Kültürel Pratikler ve Mesleğin Dönüşümü
Toplum değiştikçe güvenlik algısı da dönüşüyor. Eskiden “bekçi” olarak anılan figürler, günümüzde teknolojik sistemlerle entegre çalışan profesyonellere dönüştü. Ancak maaş artışı bu dönüşümün hızına yetişemedi. Kamera izleme, giriş-çıkış kontrolü, kriz yönetimi gibi görevler artarken, ekonomik karşılık aynı oranda yükselmedi. Bu durum, emeğin niteliksel değerinin toplumsal olarak hâlâ tam olarak tanınmadığını gösterir.
Kültürel olarak güvenlik, “erkek işi” olarak kalmaya devam ettikçe, bu mesleğin toplumsal cinsiyet eşitliği açısından dönüşümü de gecikiyor. Kadın güvenlik görevlilerinin artışı, sadece istihdam değil; aynı zamanda toplumsal algının yeniden yapılanması açısından da önem taşıyor.
Toplumsal Normlar ve Güven Duygusunun İnşası
Güvenlik görevlileri, modern toplumun “görünmez duvarları” gibidir. Toplumun düzenini sağlama işlevini yerine getirirler, ancak bu işlev çoğu zaman duygusal ve kültürel beklentilerle de örtülüdür. İnsanlar bir binaya girerken güvenlik görevlisini gördüklerinde sadece fiziksel bir koruma değil, aynı zamanda sosyal bir düzen hissi de yaşarlar. Bu nedenle, güvenlik görevlisinin maaşı yalnızca ekonomik bir veri değil; toplumun güvenlik algısına verdiği değerin ölçüsüdür.

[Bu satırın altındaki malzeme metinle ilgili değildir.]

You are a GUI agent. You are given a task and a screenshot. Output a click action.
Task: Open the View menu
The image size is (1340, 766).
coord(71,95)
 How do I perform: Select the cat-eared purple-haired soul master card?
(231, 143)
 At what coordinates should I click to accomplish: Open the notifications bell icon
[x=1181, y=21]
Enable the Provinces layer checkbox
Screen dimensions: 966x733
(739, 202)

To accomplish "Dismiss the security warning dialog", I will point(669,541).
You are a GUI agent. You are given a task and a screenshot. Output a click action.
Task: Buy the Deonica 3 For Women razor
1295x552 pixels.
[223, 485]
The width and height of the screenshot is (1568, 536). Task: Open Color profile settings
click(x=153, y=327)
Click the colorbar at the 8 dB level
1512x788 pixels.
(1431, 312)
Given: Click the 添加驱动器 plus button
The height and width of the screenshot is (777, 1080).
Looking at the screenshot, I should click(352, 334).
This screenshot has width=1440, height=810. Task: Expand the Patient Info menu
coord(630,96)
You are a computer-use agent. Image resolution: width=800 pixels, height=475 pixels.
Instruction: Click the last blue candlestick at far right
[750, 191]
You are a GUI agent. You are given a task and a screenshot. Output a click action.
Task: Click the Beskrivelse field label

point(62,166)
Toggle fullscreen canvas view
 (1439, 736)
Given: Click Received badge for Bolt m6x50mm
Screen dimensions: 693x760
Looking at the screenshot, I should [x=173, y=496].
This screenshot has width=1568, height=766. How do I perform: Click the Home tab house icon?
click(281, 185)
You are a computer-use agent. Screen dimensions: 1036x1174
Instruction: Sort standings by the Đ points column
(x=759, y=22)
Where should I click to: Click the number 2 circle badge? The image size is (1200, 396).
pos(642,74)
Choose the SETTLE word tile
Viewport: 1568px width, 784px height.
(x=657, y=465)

Toplumun Aynasında Güvenlik Mesleği
Sosyolojik olarak bakıldığında, “Güvenlik görevlisi ne kadar maaş alıyor?” sorusu, toplumun hangi işi değerli gördüğüyle ilgilidir. Fiziksel güç gerektiren, uzun saatler ayakta kalınan bu işin düşük ücretle karşılanması, emeğin değil statünün ödüllendirildiği bir yapıyı gösterir. Güvenliğin, sadece duvarlar arasında değil; sosyal adalet, gelir eşitliği ve saygı ekseninde de yeniden tanımlanması gerekir.
Sonuç: Maaştan Fazlasını Konuşmak
Bir güvenlik görevlisinin maaşı, sadece geçim aracı değildir; toplumsal bir göstergedir. Güvenliği kim sağlıyor, kim görünmez kalıyor, kim takdir görüyor? Bu sorular, toplumun kendi yapısal çelişkilerini de açığa çıkarır. Güvenlik görevlisinin maaşı, aynı zamanda toplumsal değer sistemimizin bir yansımasıdır.
Okuyucular olarak siz de bulunduğunuz kurumlarda, apartmanlarda ya da günlük yaşamda güvenlik görevlileriyle kurduğunuz ilişkiyi düşünün. Onları sadece bir görevli olarak mı görüyorsunuz, yoksa bir toplumsal işlevin insan yüzü olarak mı? Çünkü belki de asıl güvenlik, birbirimizi fark etmekle başlar.